EXERCISE BRIEF: Determine which lines of the records include the word "dark", and copy them.

(Stored data entries)
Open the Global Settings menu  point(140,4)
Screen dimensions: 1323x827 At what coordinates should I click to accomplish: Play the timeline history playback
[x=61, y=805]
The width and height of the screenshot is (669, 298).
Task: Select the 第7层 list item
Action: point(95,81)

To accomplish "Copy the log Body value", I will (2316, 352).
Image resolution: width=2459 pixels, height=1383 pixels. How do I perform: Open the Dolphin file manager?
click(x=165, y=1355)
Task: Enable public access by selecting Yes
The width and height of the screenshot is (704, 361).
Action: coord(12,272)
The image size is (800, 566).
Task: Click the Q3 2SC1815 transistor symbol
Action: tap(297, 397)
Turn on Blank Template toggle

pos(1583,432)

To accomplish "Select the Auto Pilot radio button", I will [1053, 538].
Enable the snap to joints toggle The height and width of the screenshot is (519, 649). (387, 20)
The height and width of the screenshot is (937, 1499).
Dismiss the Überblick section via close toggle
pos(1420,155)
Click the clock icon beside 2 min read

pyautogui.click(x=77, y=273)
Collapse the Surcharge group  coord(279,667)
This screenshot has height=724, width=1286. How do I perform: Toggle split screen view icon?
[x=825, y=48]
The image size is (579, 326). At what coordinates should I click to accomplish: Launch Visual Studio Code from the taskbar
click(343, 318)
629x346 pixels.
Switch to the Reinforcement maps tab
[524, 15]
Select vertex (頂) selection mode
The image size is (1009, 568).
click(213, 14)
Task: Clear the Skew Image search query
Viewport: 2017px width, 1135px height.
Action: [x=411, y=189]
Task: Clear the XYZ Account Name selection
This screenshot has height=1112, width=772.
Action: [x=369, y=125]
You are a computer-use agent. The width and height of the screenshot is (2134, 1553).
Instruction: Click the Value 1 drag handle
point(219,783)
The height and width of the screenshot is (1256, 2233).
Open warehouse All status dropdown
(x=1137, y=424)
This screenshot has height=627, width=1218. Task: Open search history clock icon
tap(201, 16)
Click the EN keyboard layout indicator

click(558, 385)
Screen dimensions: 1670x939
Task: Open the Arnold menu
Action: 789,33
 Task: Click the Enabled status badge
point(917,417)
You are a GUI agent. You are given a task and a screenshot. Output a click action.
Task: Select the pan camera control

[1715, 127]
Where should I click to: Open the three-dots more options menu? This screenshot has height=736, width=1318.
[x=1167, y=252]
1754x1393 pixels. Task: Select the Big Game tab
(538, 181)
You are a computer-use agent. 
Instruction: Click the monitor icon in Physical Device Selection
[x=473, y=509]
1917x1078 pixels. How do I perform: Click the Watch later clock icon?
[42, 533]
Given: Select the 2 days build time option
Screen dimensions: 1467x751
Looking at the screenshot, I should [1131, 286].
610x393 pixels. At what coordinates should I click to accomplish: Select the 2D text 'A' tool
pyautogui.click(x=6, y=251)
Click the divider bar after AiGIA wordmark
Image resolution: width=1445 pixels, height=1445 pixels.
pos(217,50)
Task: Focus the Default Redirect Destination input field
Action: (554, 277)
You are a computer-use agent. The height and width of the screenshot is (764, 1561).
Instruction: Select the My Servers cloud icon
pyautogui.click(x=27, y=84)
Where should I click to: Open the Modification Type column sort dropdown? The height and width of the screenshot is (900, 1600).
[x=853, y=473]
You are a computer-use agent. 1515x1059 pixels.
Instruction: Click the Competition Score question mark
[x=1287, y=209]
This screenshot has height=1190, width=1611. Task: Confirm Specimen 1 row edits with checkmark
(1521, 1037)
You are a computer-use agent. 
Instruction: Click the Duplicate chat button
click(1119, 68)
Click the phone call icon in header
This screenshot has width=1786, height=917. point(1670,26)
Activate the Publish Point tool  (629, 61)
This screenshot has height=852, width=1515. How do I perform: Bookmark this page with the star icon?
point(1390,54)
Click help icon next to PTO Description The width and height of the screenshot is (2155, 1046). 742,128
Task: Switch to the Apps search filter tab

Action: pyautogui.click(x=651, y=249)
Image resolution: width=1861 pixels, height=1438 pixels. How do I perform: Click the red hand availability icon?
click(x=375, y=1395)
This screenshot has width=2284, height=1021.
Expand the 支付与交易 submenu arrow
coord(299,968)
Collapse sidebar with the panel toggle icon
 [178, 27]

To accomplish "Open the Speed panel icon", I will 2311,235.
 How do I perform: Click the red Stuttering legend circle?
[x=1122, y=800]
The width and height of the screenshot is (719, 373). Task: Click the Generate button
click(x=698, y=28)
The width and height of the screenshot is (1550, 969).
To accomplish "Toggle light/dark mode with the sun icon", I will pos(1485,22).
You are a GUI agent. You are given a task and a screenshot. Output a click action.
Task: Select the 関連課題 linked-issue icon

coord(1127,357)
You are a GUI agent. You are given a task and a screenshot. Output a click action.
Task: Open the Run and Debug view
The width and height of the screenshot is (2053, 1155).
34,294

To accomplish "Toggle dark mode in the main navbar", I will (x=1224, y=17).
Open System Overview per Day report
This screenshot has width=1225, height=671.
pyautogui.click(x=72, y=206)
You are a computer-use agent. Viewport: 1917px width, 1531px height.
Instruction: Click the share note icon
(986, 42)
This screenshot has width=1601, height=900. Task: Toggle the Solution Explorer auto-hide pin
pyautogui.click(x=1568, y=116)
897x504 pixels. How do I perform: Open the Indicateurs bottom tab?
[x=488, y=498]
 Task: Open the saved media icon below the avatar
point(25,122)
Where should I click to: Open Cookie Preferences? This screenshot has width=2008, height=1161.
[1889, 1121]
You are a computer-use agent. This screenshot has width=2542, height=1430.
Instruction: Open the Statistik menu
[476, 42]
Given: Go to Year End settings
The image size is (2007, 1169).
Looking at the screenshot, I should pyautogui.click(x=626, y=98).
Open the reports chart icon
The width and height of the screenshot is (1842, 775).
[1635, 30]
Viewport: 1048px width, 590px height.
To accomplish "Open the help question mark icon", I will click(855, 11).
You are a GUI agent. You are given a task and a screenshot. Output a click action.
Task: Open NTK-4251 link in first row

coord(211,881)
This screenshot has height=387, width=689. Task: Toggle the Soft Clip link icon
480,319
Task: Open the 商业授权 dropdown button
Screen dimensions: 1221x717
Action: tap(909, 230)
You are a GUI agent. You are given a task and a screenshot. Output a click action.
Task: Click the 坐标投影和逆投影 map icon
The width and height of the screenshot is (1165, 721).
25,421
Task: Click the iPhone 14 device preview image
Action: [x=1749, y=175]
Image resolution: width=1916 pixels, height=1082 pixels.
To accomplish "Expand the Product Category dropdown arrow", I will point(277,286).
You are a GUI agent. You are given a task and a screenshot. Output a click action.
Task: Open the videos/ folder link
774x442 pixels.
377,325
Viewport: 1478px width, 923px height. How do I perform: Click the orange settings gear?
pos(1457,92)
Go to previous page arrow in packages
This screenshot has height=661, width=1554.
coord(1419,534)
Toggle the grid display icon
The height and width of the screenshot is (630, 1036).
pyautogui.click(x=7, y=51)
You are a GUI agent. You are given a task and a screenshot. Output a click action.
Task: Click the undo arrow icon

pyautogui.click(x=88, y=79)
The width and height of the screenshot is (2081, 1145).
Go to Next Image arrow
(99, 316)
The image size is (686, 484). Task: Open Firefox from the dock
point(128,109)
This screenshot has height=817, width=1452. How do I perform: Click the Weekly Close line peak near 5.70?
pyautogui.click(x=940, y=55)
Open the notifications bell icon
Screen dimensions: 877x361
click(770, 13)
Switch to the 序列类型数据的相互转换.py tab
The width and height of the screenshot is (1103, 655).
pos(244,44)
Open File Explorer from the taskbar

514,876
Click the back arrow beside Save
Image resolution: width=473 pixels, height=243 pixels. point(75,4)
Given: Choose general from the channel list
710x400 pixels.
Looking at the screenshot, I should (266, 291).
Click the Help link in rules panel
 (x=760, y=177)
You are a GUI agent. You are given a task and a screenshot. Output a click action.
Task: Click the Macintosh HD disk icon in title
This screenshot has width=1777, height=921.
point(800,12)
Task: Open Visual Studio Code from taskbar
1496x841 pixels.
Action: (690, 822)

EXERCISE ANSWER:
To accomplish "Toggle light/dark mode with the sun icon", I will pos(1485,22).
To accomplish "Toggle dark mode in the main navbar", I will (x=1224, y=17).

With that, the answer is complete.